The New York Times - Will Heinrich - September 12, 2018 - Landmark shows of 19th-century French painting kick off an exciting season jammed with once-in-a-lifetime opportunities: The Met’s completist retrospective of Eugène Delacroix, complemented by a significant show of his drawings, brings tigers, shipwrecks and a host of romantic vistas to the Upper East Side, while the National Gallery in Washington is offering an unusually large assemblage of women painted by Corot. (And if you need more time in the Second Empire, consider flying to Los Angeles for the dense and dreamy drawings of the novelist Victor Hugo.)

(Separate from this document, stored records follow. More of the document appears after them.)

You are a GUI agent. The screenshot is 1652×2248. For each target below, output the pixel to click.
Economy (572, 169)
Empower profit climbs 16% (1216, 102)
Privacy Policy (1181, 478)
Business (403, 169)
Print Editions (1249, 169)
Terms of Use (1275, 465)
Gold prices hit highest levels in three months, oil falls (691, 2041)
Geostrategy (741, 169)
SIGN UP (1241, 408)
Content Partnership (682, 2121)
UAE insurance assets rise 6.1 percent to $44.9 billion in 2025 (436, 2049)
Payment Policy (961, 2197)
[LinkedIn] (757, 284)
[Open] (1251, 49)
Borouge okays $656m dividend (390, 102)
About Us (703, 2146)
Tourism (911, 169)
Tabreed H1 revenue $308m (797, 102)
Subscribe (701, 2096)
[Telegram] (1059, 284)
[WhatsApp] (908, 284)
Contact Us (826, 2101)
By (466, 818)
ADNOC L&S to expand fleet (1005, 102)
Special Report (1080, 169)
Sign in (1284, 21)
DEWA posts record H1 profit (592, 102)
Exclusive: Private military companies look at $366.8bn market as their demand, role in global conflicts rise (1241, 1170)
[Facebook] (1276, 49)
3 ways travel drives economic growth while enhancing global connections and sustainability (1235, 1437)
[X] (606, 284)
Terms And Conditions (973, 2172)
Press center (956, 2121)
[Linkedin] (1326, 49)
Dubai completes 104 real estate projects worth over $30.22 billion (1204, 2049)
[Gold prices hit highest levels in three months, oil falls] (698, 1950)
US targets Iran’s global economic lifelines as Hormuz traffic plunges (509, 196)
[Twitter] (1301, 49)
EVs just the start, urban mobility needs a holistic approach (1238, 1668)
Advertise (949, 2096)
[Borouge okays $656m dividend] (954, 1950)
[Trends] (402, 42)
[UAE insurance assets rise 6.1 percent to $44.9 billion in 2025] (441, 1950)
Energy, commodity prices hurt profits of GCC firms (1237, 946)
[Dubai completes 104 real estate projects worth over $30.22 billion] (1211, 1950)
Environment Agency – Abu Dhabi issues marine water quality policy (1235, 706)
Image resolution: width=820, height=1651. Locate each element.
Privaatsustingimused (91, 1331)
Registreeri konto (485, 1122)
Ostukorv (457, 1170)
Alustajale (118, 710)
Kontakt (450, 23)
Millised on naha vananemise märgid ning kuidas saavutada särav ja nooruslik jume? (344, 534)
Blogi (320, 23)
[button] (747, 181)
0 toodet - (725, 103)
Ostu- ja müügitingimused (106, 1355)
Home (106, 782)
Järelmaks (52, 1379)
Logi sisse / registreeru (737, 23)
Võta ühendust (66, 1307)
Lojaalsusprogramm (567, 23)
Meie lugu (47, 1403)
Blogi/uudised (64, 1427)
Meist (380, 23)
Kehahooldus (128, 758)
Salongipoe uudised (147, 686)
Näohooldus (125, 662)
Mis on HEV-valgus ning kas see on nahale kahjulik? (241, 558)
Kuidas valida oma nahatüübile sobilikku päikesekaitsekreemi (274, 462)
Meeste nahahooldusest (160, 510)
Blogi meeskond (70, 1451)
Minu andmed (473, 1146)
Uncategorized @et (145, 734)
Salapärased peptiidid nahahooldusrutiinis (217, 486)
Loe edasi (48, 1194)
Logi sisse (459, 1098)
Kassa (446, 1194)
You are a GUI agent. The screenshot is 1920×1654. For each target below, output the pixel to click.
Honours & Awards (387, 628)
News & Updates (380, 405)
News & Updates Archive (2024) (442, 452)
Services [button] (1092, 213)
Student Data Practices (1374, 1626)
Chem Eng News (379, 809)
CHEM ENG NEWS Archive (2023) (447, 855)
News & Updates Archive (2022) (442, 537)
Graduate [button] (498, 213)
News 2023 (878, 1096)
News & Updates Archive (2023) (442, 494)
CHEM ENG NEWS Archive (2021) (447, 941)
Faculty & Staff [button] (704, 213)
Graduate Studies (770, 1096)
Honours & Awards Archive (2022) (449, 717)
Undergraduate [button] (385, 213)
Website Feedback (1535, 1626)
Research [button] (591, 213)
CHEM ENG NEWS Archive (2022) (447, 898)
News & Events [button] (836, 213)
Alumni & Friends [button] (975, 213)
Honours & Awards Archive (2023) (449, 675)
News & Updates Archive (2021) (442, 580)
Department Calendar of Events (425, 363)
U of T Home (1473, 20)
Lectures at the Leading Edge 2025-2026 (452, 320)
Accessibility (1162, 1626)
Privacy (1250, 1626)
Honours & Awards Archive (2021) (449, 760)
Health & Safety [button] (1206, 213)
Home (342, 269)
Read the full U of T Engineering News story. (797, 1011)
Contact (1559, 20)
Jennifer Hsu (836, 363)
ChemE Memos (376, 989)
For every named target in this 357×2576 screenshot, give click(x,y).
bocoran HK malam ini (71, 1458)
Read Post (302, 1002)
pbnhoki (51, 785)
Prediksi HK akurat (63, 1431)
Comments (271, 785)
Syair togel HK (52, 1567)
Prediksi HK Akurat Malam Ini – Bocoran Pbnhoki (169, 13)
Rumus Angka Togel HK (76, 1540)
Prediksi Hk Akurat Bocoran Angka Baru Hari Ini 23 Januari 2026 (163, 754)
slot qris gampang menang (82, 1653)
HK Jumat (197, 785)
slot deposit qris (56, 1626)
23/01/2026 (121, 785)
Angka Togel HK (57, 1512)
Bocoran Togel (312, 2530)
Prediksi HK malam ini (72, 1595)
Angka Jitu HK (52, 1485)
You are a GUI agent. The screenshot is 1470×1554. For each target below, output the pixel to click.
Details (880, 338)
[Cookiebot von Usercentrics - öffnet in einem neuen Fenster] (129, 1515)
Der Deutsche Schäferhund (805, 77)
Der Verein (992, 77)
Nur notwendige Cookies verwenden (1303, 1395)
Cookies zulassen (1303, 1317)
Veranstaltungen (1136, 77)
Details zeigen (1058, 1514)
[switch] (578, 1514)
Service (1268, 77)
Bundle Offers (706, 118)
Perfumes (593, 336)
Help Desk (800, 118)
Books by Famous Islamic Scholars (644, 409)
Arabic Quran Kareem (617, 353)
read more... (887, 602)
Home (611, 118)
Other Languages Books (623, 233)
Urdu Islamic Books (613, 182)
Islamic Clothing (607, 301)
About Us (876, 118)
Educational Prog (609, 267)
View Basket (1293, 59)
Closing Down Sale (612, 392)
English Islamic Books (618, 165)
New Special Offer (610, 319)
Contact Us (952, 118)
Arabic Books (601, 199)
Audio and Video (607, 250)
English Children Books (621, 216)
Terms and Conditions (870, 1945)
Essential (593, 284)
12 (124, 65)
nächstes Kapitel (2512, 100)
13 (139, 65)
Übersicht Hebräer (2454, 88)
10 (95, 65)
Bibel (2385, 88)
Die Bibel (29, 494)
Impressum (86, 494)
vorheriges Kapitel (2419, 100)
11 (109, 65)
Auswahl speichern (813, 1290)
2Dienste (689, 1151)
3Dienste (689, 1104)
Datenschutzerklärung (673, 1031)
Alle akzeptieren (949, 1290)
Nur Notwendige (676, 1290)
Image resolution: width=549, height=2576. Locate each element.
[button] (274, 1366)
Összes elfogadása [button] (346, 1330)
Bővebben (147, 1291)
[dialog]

There are a number of important retrospectives of female artists, most notably Ruth Asawa at the Pulitzer Arts Foundation in St. Louis; an abundance of fascinating photography shows, from Gordon Parks’s intensely sensitive early portraits to the New York and Parisian street views of Louis Stettner and Brassaï; and relics from Armenia and ancient Mexico. The court of Catherine de’ Medici will also visit North America for the very first time. (Exhibition opening and closing dates are subject to change.)
CONTESTING MODERNITY: THE INFORMALIST MOVEMENT IN VENEZUELA 1955-1975
Examining the Venezuelan counterpart to Abstract Expressionism in a show organized with Colección Banco Mercantil, Caracas. Oct. 28-Jan. 21, Museum of Fine Arts, Houston, mfah.org.